Accenture makes $4.2bn OT cyber move

Accenture’s planned Dragos, runZero, and NetRise deals would combine OT detection, asset intelligence, and firmware visibility for critical infrastructure security.

Accenture makes .2bn OT cyber move
Summary
  • Accenture has agreed to acquire a majority stake in Dragos and all of runZero and NetRise at a combined enterprise value of about $4.175 billion.
  • The transaction would combine OT threat detection, exposure assessment, attack surface intelligence, and firmware-level software supply chain visibility.
  • The deal reflects rising demand for integrated assurance across IT, OT, IoT, suppliers, and device estates in critical infrastructure environments.

Accenture has moved to build a larger industrial cyber platform through deals involving Dragos, runZero, and NetRise, in a transaction that could reshape how critical infrastructure operators buy operational technology security capability.

The company said it has agreed to acquire a majority stake in Dragos and 100% of runZero and NetRise at a combined enterprise value of approximately $4.175 billion, subject to customary purchase price adjustments. The transactions are expected to close in August or September 2026, subject to closing conditions and required regulatory approvals.

Accenture said Dragos would continue to operate as an independent business under co-founder and chief executive Robert M. Lee, with runZero and NetRise operating under Dragos. The combined business would bring together Dragos’s OT threat detection platform, runZero’s exposure assessment and attack surface intelligence, and NetRise’s software supply chain dataset and firmware-level visibility into device exposure.

The company described the target environment as extended operational technology, or xOT: industrial control systems, Internet of Things devices, sensors, cloud-connected equipment, and related IT infrastructure controlling or supporting physical processes. That reflects where industrial cyber exposure has been moving. Plant networks, remote support, software updates, cloud analytics, maintenance suppliers, connected devices, and business systems increasingly sit inside the same operational risk picture.

The transaction points to a procurement shift in critical infrastructure security.

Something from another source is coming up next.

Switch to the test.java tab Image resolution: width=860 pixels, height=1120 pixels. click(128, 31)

Operators need visibility across assets, vulnerabilities, firmware, network behaviour, threat activity, and third-party dependencies. Those capabilities have often been bought in fragments, with OT detection, asset discovery, vulnerability management, supplier assurance, and consultancy work handled through separate tools and engagements. Accenture’s proposed structure indicates a market push toward integrated industrial cyber platforms backed by services and advisory capacity.

A combined platform could reduce gaps between asset knowledge, exposure management, and detection. It could also give operators a clearer view of what is present in complex industrial environments and which weaknesses create operational risk. In sectors such as energy, water, transport, manufacturing, telecoms, and healthcare, connecting device-level visibility to continuity decisions has become increasingly important.

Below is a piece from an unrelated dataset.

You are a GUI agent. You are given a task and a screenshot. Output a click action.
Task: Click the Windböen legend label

The concentration of capability will need careful procurement scrutiny. As OT security becomes a larger market, more capability may sit inside a smaller group of major consultancies, platform vendors, and managed service providers. Buyers will need to understand what remains vendor-neutral, how data is handled, how tools integrate with existing architectures, and whether incident response independence is affected when advisory, platform, and managed services are bundled together.

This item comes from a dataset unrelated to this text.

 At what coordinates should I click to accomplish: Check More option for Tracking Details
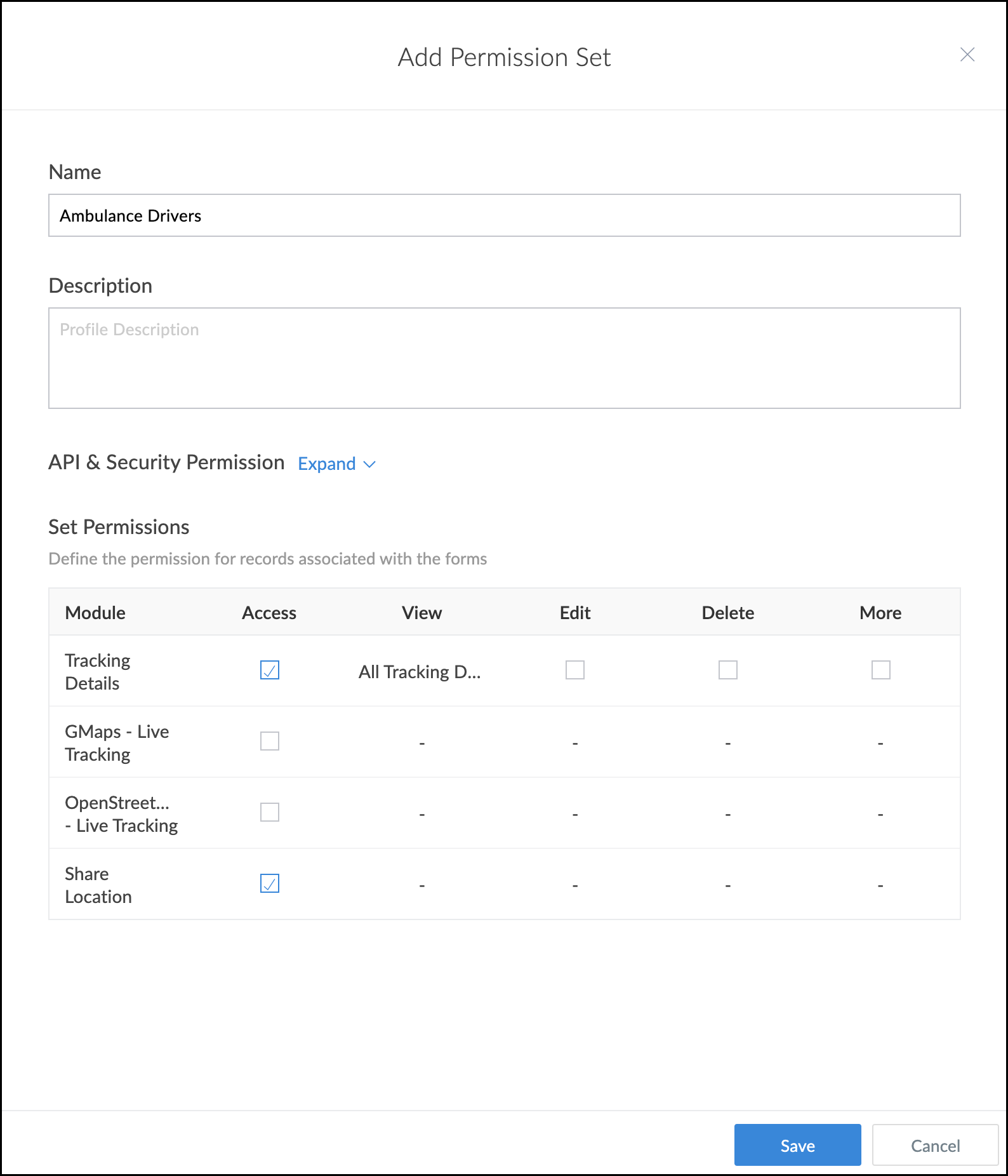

For UK and European operators, the move lands against a tightening regulatory backdrop. NIS2, DORA, sector-specific resilience rules, and the UK’s cyber resilience agenda all push organisations toward better asset understanding, supplier oversight, incident readiness, and evidence-based risk decisions. Industrial environments complicate that work because downtime, safety, legacy systems, and vendor support constraints limit the kind of testing and rapid remediation that are normal in corporate IT.

Accenture said the three companies together were estimated to generate about $208 million in annual recurring revenue as of June 2026, with 53% year-on-year growth. That commercial momentum helps explain the valuation, while also showing how far OT security has moved into mainstream enterprise cyber procurement.

The transaction still requires approvals and successful integration. Until it closes, customers are dealing with a proposed market structure rather than a completed one. The direction is already visible: industrial cyber security is becoming a board-level procurement category tied to resilience, operational continuity, software supply chain visibility, and regulatory evidence.

×